Have I told you how dinner works around here? It's our one communal meal. Everyone is assigned one night to cook, and another night to clean. You don't cook with your significant other or kids. And best of all, the men are in charge of planning the meals. I cooked Monday night, and was lucky to be teamed up with all men. We had grilled steak, and sauteed zucchini with bacon and garlic (man was that good), and fruit salad, and macaroni salad. My job was chopping zucchini and fruit, and mixing together the macaroni salad. I love not being in charge. The only problem was that the cooks eat last, so I only got two slices of zucchini. Oh, and we had s'mores for dessert. Last night we had smoked chicken and pork (one of the cousins brings his smoker every year), with potato salad and grilled veggies. Tonight was stir-fry. Tomorrow night it's the kids night to cook. Rumor has it we're having pizza. And brownies.

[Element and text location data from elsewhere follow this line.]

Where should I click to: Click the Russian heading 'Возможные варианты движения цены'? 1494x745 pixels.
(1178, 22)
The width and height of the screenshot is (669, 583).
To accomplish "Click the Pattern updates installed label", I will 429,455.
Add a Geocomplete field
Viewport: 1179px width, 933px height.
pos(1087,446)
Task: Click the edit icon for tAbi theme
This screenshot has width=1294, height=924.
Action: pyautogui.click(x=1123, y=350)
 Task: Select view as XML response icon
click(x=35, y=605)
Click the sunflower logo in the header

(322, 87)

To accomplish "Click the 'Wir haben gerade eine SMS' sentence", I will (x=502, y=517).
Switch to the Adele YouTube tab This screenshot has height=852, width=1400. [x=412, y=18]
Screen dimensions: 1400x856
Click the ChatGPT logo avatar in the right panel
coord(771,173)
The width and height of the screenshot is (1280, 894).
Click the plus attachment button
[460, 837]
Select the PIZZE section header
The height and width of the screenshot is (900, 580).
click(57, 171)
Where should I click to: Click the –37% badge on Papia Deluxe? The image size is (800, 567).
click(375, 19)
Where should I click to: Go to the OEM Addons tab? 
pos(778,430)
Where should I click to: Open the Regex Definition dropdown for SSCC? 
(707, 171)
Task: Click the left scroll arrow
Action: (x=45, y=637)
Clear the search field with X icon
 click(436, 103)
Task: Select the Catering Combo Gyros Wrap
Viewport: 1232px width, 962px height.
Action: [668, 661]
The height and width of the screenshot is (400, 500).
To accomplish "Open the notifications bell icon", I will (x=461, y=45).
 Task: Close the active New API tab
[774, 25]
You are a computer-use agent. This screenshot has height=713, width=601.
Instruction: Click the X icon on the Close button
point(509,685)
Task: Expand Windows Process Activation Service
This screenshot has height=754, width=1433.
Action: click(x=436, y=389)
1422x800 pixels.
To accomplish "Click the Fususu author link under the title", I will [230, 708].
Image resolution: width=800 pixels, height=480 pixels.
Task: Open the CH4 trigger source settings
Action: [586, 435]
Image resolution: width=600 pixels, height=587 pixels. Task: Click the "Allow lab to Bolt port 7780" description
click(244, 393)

The most strenuous thing I did today was ride a bike down to the mall for Goody's. Goody's is the ice cream shop, and it's a Sunriver tradition. Although they seem to be a bit lax in the quality control this year. The ice cream (and the sorbet) have been disappointing. Which isn't to say we won't go back to try a different flavor. Oh, and I won three games in a row at pool. I think I used up all my pool luck, which is unfortunate, since I've been signed up for the pool tournament. I've made it to the finals of the Skip-Bo tournament (with Hamburger as my partner), and I made it past the first round of the ping-pong tournament. Betcha didn't know I gots skillz.

Tomorrow is the river float. There's no escape. 3 or 4 hours on the Deschutes River. Hamburger and I have a rubber raft we blow up once every year for this occasion. Hopefully, it still holds air. Unfortunately, I don't think I can get away with bringing my book along for the ride.

Oh....and I discovered Sunriver now has a bookstore. I will definitely be returning there to take advantage of the no sales tax. And to console myself for the fact that I can't escape the river float.


where do you blog?

Tuesday, July 29, 2008

It's time to answer another question.

Beastmomma asked: I am having lots of challenges with my blog administrator, so I am curious about the experience of others. How did you chose blogspot? What do you enjoy about this administrator? What would you change? Would you recommend to a friend?

I've blogged on LiveJournal, blogger and WordPress (briefly).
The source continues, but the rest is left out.